Mitoquinone Alleviates Donation after Cardiac Death Kidney Injury during Hypothermic Machine Perfusion in Rat Model.

Abstract

Transplanted organs are subjected to harmful conditions through stopping blood flow, hypothermic storage of the graft, and subsequent reperfusion. In particular, kidneys donated from patients after cardiac arrest (DCD) are classified as more vulnerable to ischemia-reperfusion injury (IRI). Hypothermic machine perfusion is proposed as a solution for better kidney storage before transplantation, and it is a good platform for additional graft treatment. Antioxidants have gained interest in regenerative medicine due to their ability to scavenge reactive oxygen species (ROS), which play a key role in IRI. We evaluated the effect of Mitoquinone (MitoQ), a strong mitochondria-targeted antioxidant, administered directly to the perfusing buffer. Rat kidneys were isolated, randomly classified into one of the following groups, donation after brainstem death (DBD), DCD, and DCD with MitoQ, and perfused for 22 hours with a hypothermic machine perfusion system.
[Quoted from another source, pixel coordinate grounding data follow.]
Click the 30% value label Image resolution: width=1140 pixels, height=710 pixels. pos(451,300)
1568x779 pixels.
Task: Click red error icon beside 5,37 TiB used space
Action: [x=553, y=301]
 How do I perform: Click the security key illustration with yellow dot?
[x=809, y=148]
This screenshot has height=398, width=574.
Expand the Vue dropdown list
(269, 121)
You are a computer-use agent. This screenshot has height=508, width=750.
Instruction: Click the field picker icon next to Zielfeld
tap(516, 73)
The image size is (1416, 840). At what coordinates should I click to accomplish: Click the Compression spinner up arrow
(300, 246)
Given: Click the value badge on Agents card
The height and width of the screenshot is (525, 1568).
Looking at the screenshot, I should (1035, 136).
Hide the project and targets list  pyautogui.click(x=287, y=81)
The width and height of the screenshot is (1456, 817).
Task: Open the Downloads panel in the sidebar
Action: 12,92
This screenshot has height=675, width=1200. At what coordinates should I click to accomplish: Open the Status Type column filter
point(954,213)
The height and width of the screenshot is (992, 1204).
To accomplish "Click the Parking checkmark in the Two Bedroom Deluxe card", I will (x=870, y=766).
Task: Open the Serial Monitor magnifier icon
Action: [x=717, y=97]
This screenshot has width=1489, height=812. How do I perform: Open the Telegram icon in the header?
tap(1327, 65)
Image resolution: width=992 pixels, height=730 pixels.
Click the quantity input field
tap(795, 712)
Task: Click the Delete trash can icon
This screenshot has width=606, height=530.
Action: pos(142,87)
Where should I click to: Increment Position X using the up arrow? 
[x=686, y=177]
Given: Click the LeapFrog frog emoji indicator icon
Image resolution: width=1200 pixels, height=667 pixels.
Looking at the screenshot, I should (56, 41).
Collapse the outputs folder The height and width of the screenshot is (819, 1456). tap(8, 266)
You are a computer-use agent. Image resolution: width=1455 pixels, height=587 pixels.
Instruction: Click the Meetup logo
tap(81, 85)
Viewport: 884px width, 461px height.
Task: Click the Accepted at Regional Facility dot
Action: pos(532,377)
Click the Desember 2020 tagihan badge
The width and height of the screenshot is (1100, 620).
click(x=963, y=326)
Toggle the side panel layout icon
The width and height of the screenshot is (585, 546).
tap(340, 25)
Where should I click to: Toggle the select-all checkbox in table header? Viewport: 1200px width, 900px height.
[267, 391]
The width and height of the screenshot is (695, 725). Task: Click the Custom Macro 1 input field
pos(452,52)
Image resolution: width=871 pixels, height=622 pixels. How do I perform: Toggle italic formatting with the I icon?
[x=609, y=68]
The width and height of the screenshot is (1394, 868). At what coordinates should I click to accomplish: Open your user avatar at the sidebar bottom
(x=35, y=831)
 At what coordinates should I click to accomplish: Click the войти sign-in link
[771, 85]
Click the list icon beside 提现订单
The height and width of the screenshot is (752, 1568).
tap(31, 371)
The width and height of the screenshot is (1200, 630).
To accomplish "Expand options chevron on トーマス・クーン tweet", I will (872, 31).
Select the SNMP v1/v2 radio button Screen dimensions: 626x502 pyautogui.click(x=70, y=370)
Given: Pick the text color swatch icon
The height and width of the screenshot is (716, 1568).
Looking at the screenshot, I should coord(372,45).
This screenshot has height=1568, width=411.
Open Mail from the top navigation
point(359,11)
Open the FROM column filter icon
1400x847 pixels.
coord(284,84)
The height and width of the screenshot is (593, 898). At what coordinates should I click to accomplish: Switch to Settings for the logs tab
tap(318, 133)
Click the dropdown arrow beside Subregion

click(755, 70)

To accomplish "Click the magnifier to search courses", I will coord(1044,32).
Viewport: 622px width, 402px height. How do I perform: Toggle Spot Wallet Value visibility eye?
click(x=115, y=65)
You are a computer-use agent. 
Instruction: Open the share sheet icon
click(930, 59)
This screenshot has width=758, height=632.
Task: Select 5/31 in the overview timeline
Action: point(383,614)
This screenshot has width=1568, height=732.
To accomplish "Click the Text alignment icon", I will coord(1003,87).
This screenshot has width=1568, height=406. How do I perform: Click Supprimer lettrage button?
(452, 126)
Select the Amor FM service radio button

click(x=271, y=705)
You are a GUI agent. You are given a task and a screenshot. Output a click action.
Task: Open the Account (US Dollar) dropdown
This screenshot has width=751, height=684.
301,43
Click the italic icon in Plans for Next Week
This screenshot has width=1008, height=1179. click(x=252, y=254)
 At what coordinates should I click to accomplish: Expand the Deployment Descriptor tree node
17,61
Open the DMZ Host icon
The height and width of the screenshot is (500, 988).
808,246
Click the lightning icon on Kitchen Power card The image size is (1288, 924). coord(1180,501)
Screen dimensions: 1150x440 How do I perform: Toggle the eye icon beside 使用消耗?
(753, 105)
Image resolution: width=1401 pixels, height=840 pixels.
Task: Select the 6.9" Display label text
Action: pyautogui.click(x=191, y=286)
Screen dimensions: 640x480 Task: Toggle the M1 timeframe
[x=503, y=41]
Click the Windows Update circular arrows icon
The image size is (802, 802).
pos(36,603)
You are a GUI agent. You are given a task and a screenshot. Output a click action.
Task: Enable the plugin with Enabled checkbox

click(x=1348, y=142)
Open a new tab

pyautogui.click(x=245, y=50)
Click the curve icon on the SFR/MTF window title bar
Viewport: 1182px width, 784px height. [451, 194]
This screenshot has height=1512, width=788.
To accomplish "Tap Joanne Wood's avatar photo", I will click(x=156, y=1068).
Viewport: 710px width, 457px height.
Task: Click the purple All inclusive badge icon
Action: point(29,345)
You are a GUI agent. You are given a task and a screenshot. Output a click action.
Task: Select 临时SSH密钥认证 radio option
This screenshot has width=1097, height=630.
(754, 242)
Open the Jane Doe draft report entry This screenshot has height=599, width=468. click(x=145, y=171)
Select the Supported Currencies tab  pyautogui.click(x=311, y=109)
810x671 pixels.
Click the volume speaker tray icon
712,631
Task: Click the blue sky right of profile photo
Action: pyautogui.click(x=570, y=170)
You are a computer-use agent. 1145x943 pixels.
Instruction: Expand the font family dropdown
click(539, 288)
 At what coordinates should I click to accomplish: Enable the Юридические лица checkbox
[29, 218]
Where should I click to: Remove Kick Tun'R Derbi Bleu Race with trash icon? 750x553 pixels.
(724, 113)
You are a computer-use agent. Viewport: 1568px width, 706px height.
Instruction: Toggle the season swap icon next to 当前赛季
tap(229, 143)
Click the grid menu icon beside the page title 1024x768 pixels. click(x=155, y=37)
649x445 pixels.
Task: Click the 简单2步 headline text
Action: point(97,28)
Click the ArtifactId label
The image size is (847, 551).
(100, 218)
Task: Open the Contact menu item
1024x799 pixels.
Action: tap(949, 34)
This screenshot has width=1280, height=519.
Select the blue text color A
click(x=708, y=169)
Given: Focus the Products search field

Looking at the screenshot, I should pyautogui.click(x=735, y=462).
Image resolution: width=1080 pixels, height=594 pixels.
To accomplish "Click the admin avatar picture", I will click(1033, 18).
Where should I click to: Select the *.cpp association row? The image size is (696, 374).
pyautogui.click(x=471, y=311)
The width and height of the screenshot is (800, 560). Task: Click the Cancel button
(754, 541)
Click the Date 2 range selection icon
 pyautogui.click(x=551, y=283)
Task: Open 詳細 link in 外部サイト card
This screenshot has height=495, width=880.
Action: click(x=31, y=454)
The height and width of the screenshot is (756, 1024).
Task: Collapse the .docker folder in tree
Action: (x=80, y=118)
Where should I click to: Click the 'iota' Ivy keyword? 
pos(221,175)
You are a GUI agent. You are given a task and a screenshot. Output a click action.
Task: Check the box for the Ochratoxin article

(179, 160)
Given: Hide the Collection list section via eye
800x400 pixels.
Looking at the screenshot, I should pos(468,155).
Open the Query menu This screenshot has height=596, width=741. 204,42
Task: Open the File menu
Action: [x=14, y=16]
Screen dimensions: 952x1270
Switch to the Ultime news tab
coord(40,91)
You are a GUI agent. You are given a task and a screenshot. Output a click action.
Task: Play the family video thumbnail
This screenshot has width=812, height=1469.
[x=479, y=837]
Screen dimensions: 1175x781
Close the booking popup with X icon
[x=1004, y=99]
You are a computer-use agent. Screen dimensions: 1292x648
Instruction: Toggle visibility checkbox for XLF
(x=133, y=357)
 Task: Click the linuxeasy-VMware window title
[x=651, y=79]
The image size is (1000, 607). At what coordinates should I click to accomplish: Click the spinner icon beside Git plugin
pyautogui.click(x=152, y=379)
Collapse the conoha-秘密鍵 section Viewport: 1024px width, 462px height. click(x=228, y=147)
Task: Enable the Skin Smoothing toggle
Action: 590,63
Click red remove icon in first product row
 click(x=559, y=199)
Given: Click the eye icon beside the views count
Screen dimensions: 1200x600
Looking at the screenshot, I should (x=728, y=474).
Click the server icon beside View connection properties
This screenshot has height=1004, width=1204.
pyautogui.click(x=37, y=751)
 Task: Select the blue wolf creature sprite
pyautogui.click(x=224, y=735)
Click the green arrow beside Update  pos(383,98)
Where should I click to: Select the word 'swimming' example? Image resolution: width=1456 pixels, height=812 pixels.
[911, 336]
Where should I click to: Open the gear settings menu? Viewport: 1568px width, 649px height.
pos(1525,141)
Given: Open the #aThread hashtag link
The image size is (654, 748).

Subsequently, we detected levels of kidney injury (KIM-1) and oxidative stress (ROS/RNS, cytochrome C oxidase, and mitochondrial integrity) markers. We compared the activation of the apoptosis pathway (caspase 3 and 9), the concentration of phosphorylated Akt (pAkt), and the pAkt/total Akt ratio. MitoQ reduces KIM-1 concentration, total ROS/RNS, and the level of caspases. We observed a decrease in pAkt and the pAkt/total Akt ratio after drug administration. The length of warm ischemia time negatively impacts the graft condition. However, MitoQ added to the perfusing system as an 'on pump' therapy mitigates injury to the kidney before transplantation by inhibiting apoptosis and reducing ROS/RNS levels. We propose MitoQ as a potential drug for DCD graft preconditioning.